# Get a grip Mother Nature!



## HoosierShadow (Apr 20, 2010)

I've been super busy the past week, just getting a chance to post.

We have had major rainfall on Thurs & Fri. We got 2-3" on Thurs, and over 5" on Fri. 
Friday was opening day at our local horse track, and right after the 6th race another storm moved in, so they ended up canceling the rest of the races that day. I waited to leave after it calmed down. I went to the store on my way home to get Easter stuff for my kids, and got caught in a terrible downpouring rain. Not once, but 2 different times! Roads had some flooding, thankfully I was able to get home safely, but I've never EVER seen so much water on our place. It was so bad! Our creek gets high, but never gets anywhere near the goat barn area. We had water flooding us from everywhere. How the cattle panel shelter, and barn stayed dry I'll never know! The only place water got into the barn was just the barn aisle.

Thankfully it receeded about 5 hours later, but our creek is still up high enough, anymore rain and it may threaten to come out of it's banks again. Of course, we have rain/storm chances all week! So please pray for our area, and for us! A lot of people are having issues & clean up.

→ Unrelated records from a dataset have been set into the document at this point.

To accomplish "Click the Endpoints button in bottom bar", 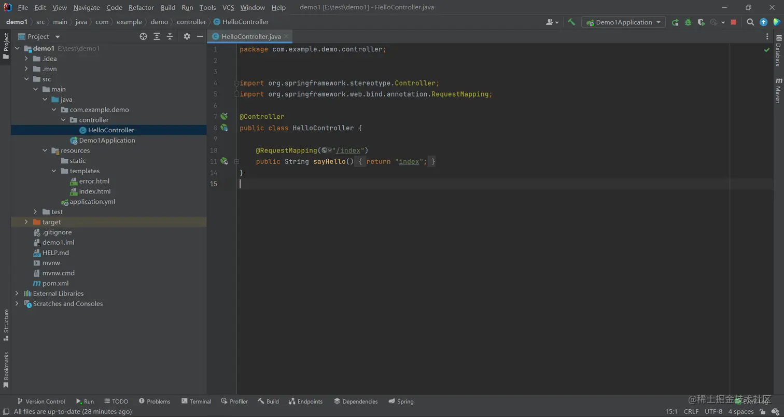I will [306, 401].
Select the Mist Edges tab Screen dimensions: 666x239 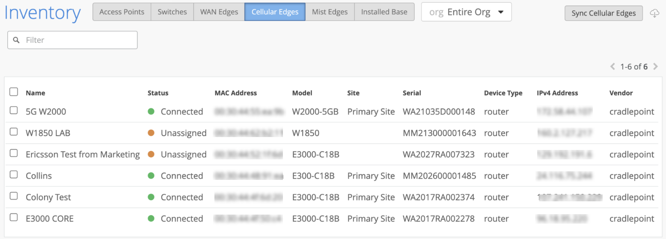click(330, 12)
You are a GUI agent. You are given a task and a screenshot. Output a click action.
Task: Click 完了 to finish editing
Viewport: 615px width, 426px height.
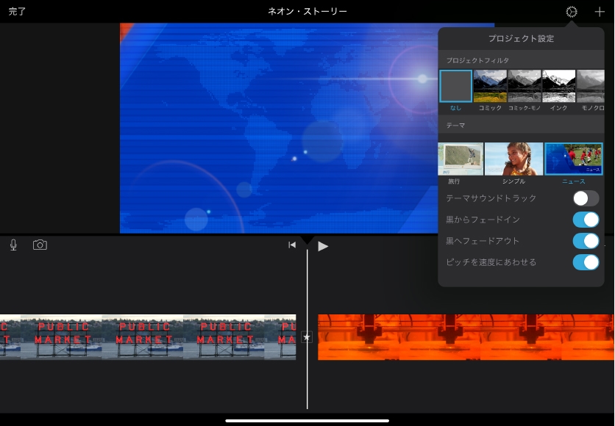pyautogui.click(x=17, y=12)
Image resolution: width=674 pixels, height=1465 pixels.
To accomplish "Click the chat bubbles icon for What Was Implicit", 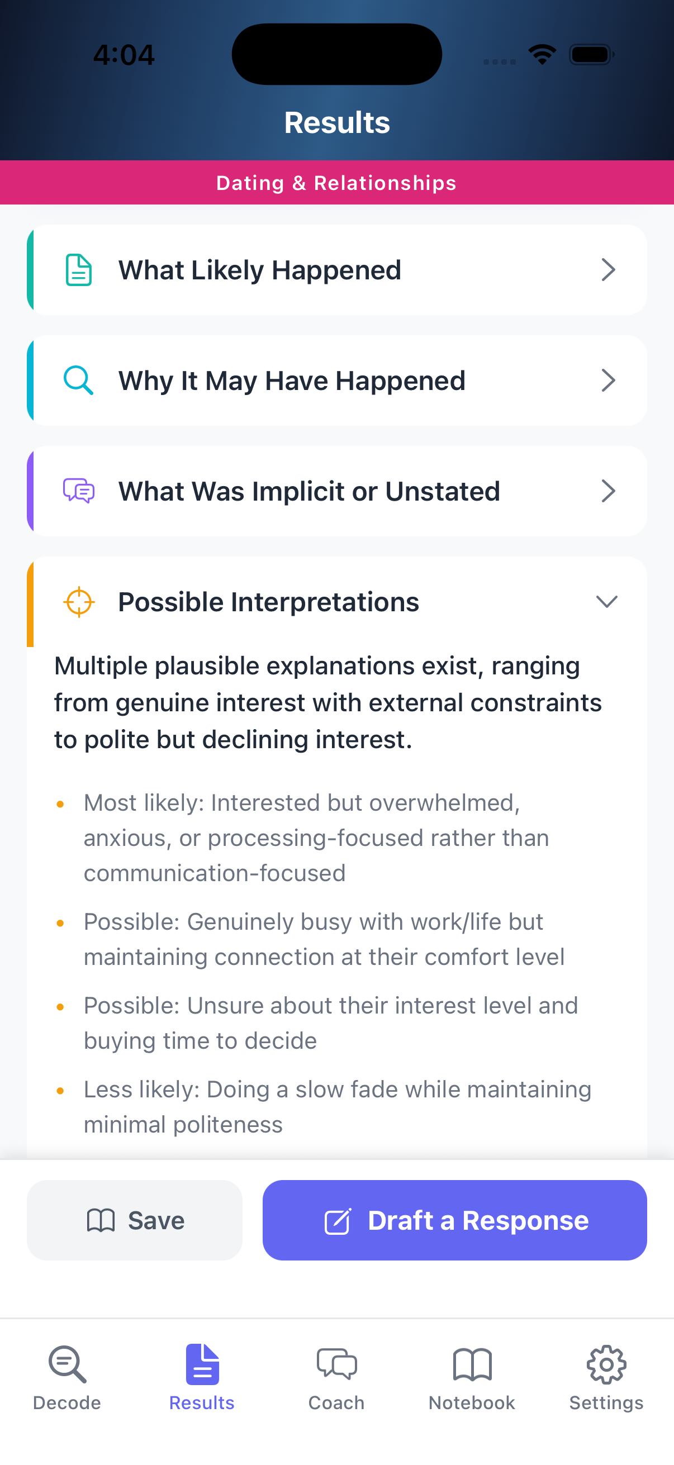I will [78, 490].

The road in front of our house









We were checking on a neighbor, it wasn't too bad, then when we came back, it was so much worse after I took this pic









Looking southwest from where I was standing above, a small stream runs through it, but the drain pipe under the road was maxed out, so over the road the water came...













































Standing in the doorway of the front barn addition






























































Standing in my driveway!


----------



## SerenitySquare (Jun 28, 2014)

oh no, sending prayers to your family and everyone in your area


----------



## ksalvagno (Oct 6, 2009)

How awful. You will be in my prayers.


----------



## HoosierShadow (Apr 20, 2010)

Thank You. It's been a dark, dreary, rainy morning with thunder thrown into the mix. We've had about .25" of rain so far, but thankfully our creek is down enough that I'm not as worried. It would take a LOT of rain to get it to flood like the pictures above.


----------



## Trickyroo (Sep 26, 2012)

Oh my goodness  Im so sorry Candice , thats just terrible !!!!!
Luckily your barn didn't get hit too bad , that would've added to the devastation already . But still , its enough to cause major clean ups . I guess i should just shut my mouth and stop complaining about the mud soon to come with all the rain we are getting and going to get. Sheesh those are some crazy pictures !


----------



## HoosierShadow (Apr 20, 2010)

Thanks Laura, thankfully, even with the awful storms & downpours today, the creek is still where it belongs, but there is a lot of ponding water. Behind the cattle panel shelter it's a mess, pieces of logs/logs, pallets, broken pallets, etc. trying to keep the goats out of the mud until we get a break and can fix it better.
The small area in front of the barn has eroded some and now when it rains it pools deeper than before 

We've been trying to finish up the barn addition, so we can do some other fixes, and get everything painted. But mother nature just isn't co operating so we can get things done! At this point we'll never get it all finished.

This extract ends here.